The whole point was to
go beyond Europe’s existing infrastructure plans but the vast
majority of the projects are small schemes that qualified mainly
because they were too boring to feature in European finance
ministers’ own budget speeches. So there are obscure road widening
projects near Stuttgart, home insulation schemes in France and a
proposal to roll out smart electricity meters in the UK.
Indeed, according to
the Bruegel think tank, of the 55 projects approved by the EC, only
EcoTitanium would have struggled to get funding from existing
investors such as the European Investment Bank.
In other words, the
great legacy of the Juncker plan might be a factory you’ve never
heard of doing a job you’ve never heard of in a town you’ve never
heard of.
Still, while other
cultures would see this as evidence of failure, that’s not the
European way. So today, Mr Juncker will propose an extension of his
scheme at the EU summit in Bratislava. It is worth dwelling on this
for a moment, because the failings of the Juncker plan are a useful
shorthand for the deeper economic malaise affecting Europe.
After all, on the
surface, things seemed to have improved across the Channel. For a
brief period before the Brexit vote, growth in the euro area exceeded
that of the UK. Most economists were forecasting decent growth this
year and next, thanks to the European Central Bank’s quantitative
easing programme, and to the fact that Germany has pledged to spend a
bit more on investment. Berlin even hinted that it might help Greece
by writing off some of its debt.
But a closer look
reveals the cracks. For one thing, economic growth has started to
peter out. Economists now expect the euro area to grow at a slower
rate than the UK this year. The same is true of the Continent’s
supposed engine room, Germany, where recent surveys of industrial
activity suggest the economy is flatlining.
One explanation is that
for all his promises — to the IMF, to the G7 and to every other
international body — that he would spend more on investment, the
German finance minister Wolfgang Schäuble has reverted to type. His
obsession has always been what Germans call the “schwarze null” —
getting a big “black zero” on the fiscal balance sheet. Mr
Schäuble has actually gone further, posting a comfortable surplus in
the first half of the year.
While a fiscal surplus
would be good news for most countries, for Germany it is damaging.

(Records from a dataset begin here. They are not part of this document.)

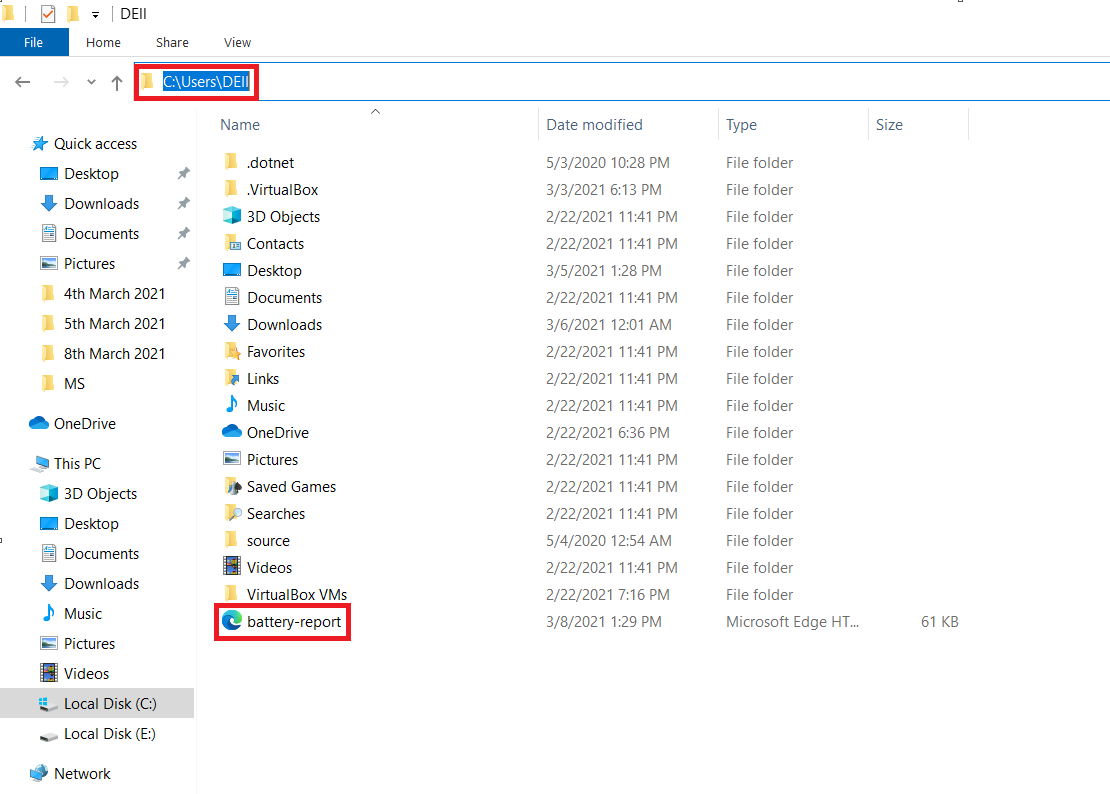Open the VirtualBox VMs folder

click(x=297, y=594)
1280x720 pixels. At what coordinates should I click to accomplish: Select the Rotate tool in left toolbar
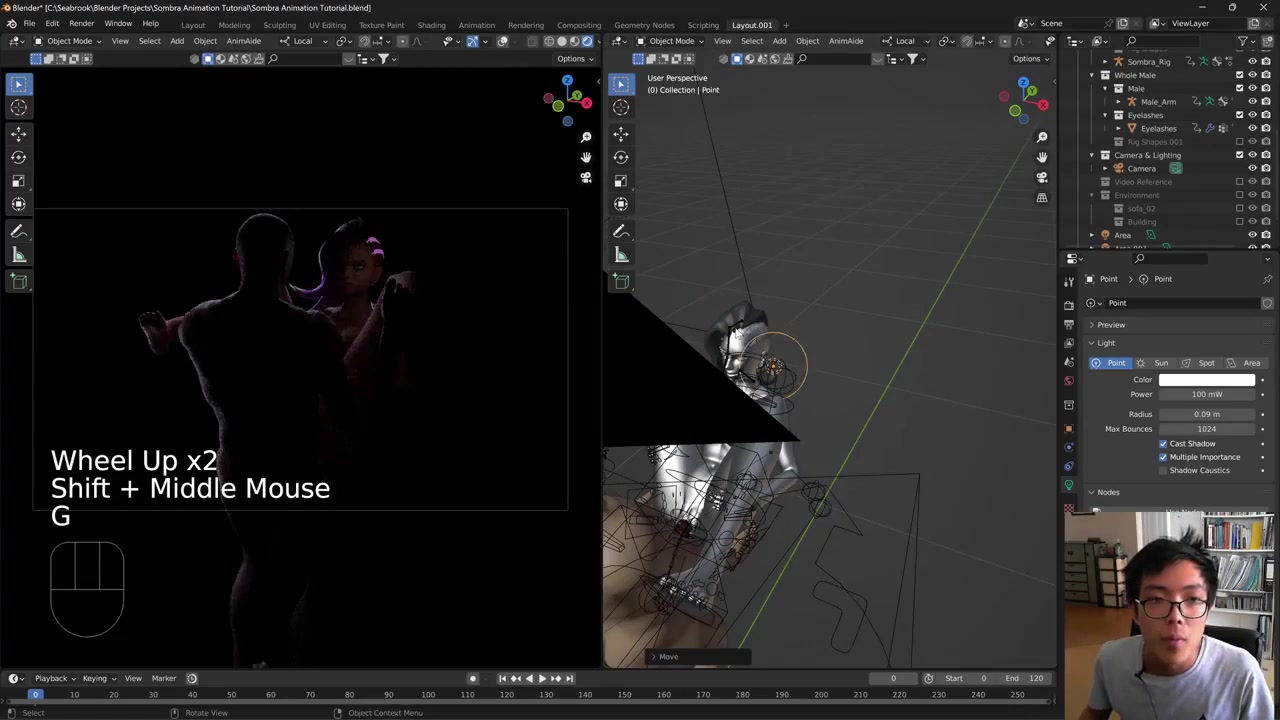[x=19, y=157]
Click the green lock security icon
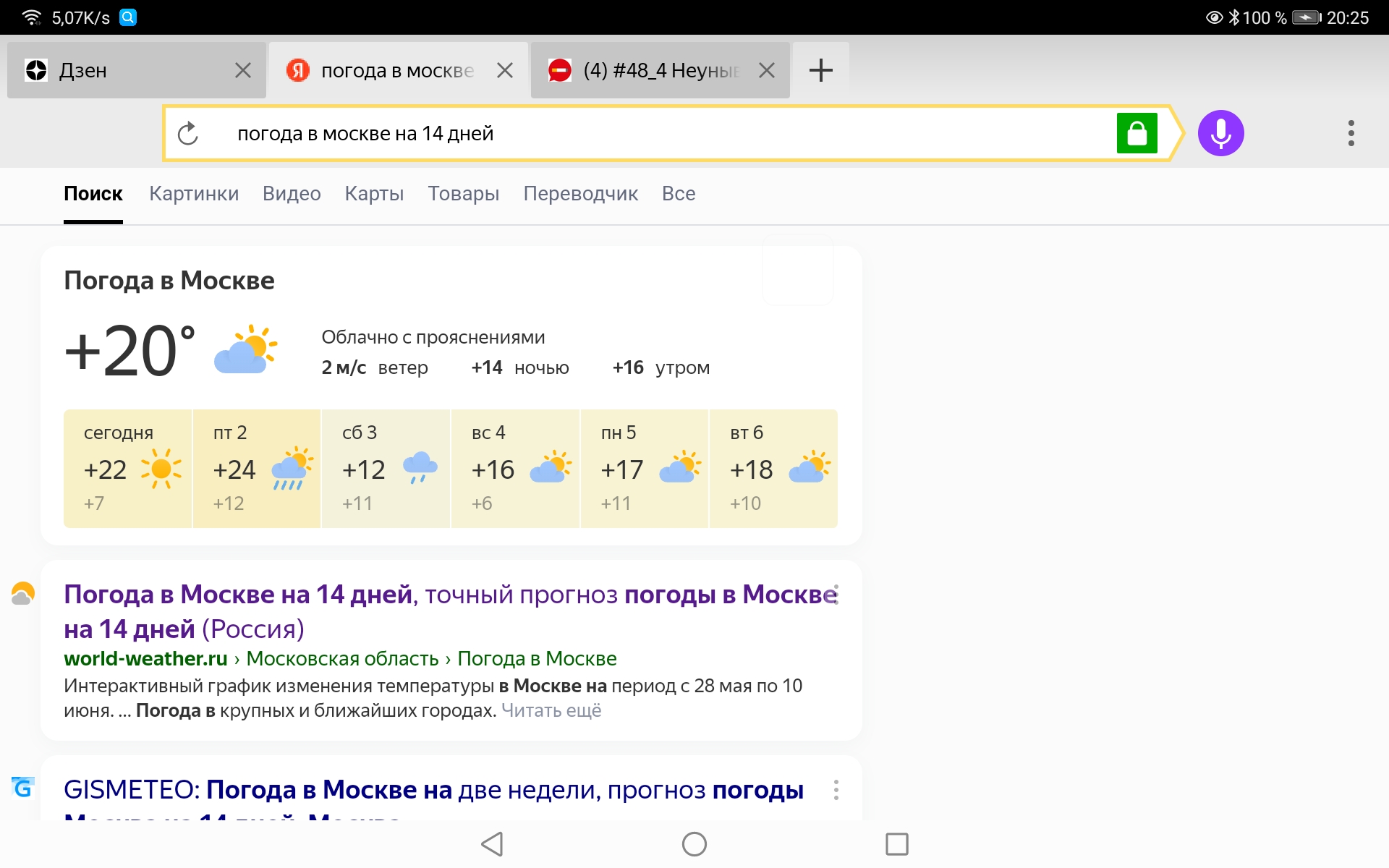 (x=1137, y=133)
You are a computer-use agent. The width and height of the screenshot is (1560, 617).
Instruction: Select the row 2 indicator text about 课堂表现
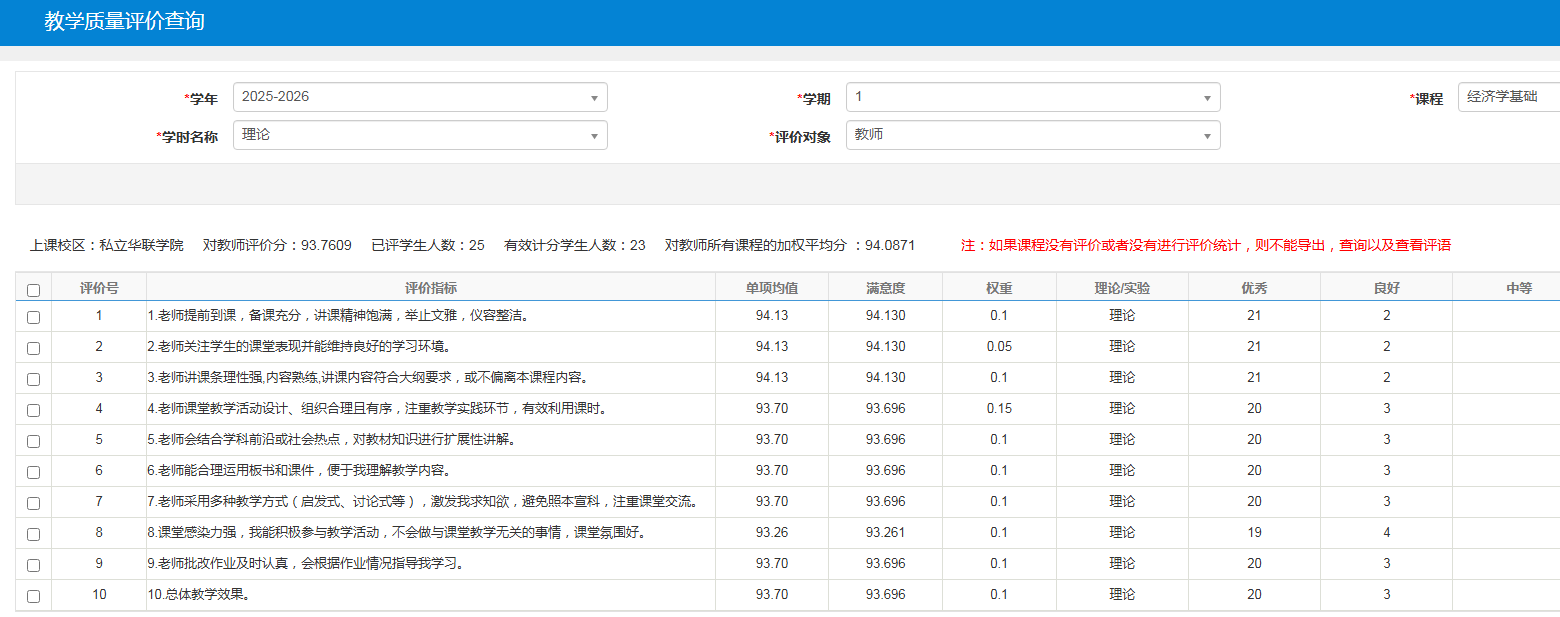point(298,347)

Weak government spending means weaker growth, not just at home but
throughout the eurozone, which depends on its leading economy to lift
everyone else. It also prevents the kind of rebalancing needed to
allow Greece and its fellow Mediterranean economies to survive within
the single currency.
Economists now expect
the euro area to grow at a slower rate than the UK this year.
Already there are some
worrying echoes of the euro crisis: the ECB’s so-called Target2
accounts which measure how reliant the troubled southern economies
are on the north show imbalances are rising again, in Italy’s case
to the highest level on record. Inflation is still barely in positive
territory. Investment spending across the continent is now actually
lower than when the Juncker plan was launched. In short, Europe is
deeply vulnerable.
Most worryingly, this
time around, Mario Draghi, the central bank president who in 2012
promised to do “whatever it takes” to safeguard the euro, seems
to be running out of ammunition. The ECB’s massive programme of
quantitative easing is struggling to find new eligible bonds to buy.
The question of whether it will continue beyond next March was not
even discussed at the bank’s policy meeting last week.
All this before one
considers the two main issues under discussion at today’s summit:
Brexit and the refugee crisis. Leaders arriving in Bratislava have
been given a dossier by the commission showing that immigration and
terrorism are now the biggest concern for EU citizens.
The optimistic take is
that these two crises finally force the leaders to resolve their
problems, to create a true monetary and fiscal union for the euro and
an arm’s-length outer doughnut with migration controls that even
tempt Britain. Moreover, while he seems deaf to economic reason and
the struggling economies of the Mediterranean, the German elections
next year may at last force Mr Schäuble to loosen his purse strings.
Then again, Europe’s
history of doing the wrong thing and then doing it all over again
suggests the road ahead might be even bumpier.